■ **Stored data**
>>>>

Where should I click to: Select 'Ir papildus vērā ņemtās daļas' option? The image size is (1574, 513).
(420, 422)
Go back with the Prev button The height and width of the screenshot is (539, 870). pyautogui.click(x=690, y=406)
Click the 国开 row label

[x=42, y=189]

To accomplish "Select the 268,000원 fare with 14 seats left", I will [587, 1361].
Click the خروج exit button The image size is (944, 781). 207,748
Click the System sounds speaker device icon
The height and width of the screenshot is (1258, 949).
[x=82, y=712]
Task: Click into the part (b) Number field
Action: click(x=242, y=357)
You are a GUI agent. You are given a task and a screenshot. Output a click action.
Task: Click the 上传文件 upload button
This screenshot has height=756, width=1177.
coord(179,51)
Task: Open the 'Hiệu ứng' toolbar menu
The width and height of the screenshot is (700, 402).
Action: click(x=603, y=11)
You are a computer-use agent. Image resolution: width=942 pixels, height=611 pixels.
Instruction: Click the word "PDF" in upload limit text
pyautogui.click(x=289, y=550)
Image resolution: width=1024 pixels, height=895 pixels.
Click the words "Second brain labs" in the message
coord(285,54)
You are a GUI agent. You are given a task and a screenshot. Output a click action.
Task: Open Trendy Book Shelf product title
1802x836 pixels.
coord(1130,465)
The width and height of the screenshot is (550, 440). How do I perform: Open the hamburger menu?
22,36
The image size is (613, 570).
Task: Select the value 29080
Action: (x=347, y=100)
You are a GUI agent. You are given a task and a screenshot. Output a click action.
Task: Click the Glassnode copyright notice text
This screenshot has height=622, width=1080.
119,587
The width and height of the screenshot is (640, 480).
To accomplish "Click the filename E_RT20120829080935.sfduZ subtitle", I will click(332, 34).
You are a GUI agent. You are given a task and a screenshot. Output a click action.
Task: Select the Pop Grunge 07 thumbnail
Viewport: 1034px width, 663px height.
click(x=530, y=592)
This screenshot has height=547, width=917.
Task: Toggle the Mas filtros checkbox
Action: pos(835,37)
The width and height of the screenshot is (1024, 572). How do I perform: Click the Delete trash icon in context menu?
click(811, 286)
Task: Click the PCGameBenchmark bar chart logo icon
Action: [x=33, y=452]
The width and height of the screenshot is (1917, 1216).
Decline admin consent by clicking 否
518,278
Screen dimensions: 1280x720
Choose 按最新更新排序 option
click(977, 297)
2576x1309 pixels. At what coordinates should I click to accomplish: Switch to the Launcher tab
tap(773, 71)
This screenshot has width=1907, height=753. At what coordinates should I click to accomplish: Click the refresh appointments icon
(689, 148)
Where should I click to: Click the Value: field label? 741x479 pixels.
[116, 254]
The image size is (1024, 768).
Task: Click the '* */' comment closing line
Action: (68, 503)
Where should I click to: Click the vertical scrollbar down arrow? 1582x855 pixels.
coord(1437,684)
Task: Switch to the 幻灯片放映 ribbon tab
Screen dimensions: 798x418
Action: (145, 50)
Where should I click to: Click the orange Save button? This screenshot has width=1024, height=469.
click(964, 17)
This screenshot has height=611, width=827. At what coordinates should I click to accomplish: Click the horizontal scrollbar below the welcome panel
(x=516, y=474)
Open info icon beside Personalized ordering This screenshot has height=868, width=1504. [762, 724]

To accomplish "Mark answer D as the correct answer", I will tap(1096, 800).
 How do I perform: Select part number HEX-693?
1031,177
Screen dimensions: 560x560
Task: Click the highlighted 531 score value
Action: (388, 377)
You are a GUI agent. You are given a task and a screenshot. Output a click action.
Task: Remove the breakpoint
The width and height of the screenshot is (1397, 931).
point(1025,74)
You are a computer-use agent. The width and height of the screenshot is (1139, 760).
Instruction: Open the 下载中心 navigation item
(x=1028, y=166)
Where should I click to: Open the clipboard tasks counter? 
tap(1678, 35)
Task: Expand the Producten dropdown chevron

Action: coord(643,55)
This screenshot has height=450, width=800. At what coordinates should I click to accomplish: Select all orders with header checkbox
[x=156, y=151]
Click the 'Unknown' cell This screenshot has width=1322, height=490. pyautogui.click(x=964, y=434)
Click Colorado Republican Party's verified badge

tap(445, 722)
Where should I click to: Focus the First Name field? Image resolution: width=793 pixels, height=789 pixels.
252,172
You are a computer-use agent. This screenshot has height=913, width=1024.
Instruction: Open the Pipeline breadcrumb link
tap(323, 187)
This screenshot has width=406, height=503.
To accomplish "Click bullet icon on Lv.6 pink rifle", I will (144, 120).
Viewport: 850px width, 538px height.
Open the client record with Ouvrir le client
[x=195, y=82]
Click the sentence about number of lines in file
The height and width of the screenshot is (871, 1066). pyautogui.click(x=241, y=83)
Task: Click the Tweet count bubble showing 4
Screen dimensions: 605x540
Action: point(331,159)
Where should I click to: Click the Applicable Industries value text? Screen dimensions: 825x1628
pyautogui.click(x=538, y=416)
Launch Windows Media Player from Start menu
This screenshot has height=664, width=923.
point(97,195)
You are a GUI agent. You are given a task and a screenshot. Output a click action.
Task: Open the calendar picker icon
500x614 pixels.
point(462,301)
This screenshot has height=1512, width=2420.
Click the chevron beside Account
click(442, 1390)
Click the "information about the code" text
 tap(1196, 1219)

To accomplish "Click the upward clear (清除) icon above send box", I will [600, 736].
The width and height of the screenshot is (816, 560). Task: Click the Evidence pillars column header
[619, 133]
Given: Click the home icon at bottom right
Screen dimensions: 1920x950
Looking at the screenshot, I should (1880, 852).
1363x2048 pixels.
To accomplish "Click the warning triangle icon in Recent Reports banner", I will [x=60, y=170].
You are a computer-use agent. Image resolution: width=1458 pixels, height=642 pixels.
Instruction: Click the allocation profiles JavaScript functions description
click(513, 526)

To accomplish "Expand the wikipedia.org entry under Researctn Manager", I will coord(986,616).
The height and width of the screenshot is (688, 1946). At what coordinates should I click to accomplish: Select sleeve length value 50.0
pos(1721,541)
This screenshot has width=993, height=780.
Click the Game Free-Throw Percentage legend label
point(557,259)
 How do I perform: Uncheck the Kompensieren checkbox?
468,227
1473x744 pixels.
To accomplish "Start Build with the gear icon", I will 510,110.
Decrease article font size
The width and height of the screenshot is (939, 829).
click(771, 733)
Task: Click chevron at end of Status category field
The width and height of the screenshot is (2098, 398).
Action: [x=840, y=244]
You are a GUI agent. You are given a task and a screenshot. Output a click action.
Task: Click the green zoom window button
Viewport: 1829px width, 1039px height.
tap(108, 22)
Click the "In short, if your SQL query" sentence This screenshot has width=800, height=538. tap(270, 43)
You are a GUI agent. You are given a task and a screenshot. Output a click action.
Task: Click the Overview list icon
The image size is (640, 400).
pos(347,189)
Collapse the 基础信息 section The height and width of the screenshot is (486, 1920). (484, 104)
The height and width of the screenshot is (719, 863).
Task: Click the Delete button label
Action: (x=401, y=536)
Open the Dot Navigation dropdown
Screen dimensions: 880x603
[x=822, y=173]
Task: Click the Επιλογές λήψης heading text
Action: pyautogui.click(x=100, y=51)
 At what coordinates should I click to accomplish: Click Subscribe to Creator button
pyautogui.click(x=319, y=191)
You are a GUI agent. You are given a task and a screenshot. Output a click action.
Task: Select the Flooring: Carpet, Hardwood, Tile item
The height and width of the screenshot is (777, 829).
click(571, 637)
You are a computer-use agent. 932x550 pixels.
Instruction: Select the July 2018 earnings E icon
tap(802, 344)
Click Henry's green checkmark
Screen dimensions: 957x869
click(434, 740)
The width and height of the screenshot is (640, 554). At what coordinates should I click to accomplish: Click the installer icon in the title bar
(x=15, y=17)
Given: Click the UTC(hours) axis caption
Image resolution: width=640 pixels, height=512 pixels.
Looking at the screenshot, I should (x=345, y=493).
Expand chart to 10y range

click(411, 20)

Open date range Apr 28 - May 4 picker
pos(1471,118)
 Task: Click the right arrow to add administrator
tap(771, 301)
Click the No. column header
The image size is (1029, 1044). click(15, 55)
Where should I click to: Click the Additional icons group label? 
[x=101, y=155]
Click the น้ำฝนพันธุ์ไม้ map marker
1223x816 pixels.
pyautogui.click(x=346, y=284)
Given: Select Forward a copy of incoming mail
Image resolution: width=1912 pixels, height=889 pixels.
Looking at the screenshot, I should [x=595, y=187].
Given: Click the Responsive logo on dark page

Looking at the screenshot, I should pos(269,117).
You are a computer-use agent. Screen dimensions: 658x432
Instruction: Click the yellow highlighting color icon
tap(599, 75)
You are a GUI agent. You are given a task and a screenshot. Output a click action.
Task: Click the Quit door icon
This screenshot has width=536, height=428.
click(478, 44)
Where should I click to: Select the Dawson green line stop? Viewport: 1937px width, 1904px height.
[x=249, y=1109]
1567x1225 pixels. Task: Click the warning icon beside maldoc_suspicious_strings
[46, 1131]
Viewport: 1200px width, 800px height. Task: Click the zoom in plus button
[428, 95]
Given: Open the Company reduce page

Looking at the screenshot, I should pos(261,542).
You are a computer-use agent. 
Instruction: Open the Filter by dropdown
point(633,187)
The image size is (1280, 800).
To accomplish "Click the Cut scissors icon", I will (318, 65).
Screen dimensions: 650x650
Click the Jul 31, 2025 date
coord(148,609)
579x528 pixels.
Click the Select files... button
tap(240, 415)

<<<<

■ **WHAT THE EXERCISE ASKS**
Beginning with the line that has "You are a computer-use agent. This" and ending with the line that has "1363x2048 pixels.", set down the lines above exactly and include no others.

■ **OUTPUT**
You are a computer-use agent. This screenshot has height=913, width=1024.
Instruction: Open the Pipeline breadcrumb link
tap(323, 187)
This screenshot has width=406, height=503.
To accomplish "Click bullet icon on Lv.6 pink rifle", I will (144, 120).
Viewport: 850px width, 538px height.
Open the client record with Ouvrir le client
[x=195, y=82]
Click the sentence about number of lines in file
The height and width of the screenshot is (871, 1066). pyautogui.click(x=241, y=83)
Task: Click the Tweet count bubble showing 4
Screen dimensions: 605x540
Action: point(331,159)
Where should I click to: Click the Applicable Industries value text? Screen dimensions: 825x1628
pyautogui.click(x=538, y=416)
Launch Windows Media Player from Start menu
This screenshot has height=664, width=923.
point(97,195)
You are a GUI agent. You are given a task and a screenshot. Output a click action.
Task: Open the calendar picker icon
500x614 pixels.
point(462,301)
This screenshot has height=1512, width=2420.
Click the chevron beside Account
click(442, 1390)
Click the "information about the code" text
 tap(1196, 1219)

To accomplish "Click the upward clear (清除) icon above send box", I will [600, 736].
The width and height of the screenshot is (816, 560). Task: Click the Evidence pillars column header
[619, 133]
Given: Click the home icon at bottom right
Screen dimensions: 1920x950
Looking at the screenshot, I should (1880, 852).
1363x2048 pixels.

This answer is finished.